Background

Human xenograft tumor models are widely used for evaluation of potential cancer targets, by assessing the anti-tumor effects of specific agents, such as siRNA. siRNA is usually stably introduced into tumor cells prior to transplantation. However, oncogene silencing results in reduced cell growth/survival in vitro and/or failure to establish tumors in vivo, thus hindering tumor response-based efficacy evaluation that is more clinically relevant. We therefore explored a new tumor response model based on regulated RNAi.

Methods

A unique RNAi vector was generated to express shRNA only after induction with doxycylcine. Using this vector, we created a novel xenograft tumor model, in which tumors are established under non-induced conditions, followed by induced target inactivation upon oral dosing of the inducer. Three genes were evaluated, a known oncogene (mTOR), and two novel cancer targets (HE7 and HE26), by assessing the tumor response to their silencing.

Results

We demonstrate a significant response of staged tumor regression to silencing of all three target genes.

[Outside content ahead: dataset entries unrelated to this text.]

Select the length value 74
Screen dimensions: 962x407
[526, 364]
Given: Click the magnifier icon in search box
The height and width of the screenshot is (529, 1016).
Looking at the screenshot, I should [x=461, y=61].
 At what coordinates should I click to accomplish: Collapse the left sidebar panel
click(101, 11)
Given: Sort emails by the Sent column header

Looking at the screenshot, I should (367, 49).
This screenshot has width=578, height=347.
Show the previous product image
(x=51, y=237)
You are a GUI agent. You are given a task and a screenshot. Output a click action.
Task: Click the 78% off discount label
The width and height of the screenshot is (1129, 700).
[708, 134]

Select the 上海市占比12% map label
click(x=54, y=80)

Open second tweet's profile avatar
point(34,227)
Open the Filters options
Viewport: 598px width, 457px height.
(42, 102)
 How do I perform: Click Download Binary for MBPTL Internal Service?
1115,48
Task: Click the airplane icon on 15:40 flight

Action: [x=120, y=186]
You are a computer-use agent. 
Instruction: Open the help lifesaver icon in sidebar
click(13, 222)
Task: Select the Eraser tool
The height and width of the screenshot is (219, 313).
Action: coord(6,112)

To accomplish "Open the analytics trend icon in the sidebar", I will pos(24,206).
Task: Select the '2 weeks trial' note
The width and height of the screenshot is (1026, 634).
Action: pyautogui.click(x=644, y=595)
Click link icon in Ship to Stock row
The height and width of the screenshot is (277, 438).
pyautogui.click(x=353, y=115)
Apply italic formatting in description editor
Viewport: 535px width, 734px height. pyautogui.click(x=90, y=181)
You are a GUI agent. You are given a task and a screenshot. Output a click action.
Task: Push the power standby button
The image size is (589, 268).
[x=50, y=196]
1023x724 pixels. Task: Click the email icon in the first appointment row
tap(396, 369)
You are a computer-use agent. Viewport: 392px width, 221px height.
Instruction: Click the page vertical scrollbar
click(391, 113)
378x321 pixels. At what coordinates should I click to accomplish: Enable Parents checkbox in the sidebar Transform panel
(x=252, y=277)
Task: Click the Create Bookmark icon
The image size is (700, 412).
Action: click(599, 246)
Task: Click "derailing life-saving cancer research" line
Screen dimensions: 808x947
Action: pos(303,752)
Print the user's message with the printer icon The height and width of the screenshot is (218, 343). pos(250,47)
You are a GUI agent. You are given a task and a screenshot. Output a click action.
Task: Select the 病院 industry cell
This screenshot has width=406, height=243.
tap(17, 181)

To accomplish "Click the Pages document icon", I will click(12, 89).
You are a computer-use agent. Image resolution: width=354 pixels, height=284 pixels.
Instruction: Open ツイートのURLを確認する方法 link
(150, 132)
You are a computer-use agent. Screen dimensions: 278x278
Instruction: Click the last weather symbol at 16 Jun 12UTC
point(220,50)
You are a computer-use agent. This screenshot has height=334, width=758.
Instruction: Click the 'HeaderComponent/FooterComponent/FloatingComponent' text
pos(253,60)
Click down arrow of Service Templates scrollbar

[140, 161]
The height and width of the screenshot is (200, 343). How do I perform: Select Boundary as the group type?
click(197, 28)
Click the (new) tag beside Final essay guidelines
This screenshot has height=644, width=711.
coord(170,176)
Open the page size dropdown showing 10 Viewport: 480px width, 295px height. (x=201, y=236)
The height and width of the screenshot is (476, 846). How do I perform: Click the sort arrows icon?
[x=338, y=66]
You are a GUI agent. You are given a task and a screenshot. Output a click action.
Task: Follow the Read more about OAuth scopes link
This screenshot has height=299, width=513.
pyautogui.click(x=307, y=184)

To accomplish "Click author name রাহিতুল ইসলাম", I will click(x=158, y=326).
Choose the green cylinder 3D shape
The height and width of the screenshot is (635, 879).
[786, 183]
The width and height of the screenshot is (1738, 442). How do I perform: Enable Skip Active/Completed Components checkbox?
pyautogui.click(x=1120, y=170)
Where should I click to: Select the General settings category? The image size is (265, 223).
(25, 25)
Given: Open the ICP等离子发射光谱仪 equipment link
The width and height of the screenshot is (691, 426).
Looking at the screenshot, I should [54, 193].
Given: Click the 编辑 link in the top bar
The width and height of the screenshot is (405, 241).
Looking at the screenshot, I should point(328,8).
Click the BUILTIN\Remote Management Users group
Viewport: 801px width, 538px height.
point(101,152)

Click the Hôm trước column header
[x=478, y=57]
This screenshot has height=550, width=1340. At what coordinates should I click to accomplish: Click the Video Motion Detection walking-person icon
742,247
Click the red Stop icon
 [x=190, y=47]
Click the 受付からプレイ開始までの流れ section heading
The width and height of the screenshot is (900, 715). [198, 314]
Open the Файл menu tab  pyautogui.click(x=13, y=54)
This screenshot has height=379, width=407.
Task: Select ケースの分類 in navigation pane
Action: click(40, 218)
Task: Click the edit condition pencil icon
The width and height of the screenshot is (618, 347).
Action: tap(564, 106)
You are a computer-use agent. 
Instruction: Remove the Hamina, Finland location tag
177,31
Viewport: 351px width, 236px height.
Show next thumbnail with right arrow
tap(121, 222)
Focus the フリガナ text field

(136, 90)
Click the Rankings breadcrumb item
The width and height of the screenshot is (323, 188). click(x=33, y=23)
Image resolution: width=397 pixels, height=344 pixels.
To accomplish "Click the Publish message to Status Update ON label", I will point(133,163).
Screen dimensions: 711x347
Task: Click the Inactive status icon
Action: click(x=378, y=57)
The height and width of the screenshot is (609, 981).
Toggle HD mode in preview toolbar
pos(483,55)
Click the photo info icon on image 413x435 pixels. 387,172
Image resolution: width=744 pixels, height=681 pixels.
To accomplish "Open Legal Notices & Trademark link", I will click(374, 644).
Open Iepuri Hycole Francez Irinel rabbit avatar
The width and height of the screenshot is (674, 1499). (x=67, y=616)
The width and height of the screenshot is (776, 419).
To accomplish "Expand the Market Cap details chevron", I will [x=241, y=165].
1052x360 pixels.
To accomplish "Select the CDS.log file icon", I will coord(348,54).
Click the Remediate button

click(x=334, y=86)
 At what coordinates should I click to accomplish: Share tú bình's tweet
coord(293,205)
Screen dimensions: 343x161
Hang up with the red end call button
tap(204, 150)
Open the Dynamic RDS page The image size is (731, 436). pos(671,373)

For early staged tumors, inactivation of each of the three targets caused dramatic tumor regression (100% regressed and 50% became tumor-free for both mTOR and HE7, and 100% for HE26). Advanced staged tumors also demonstrated significant responses (100% regression for mTOR, and 75% for HE7, 85% HE26).

Conclusion

Our results demonstrate the utility of this unique and powerful model for efficacy evaluation of cancer targets; our data also provide robust in vivo efficacy validations of HE7 and HE26 as novel cancer therapeutic targets.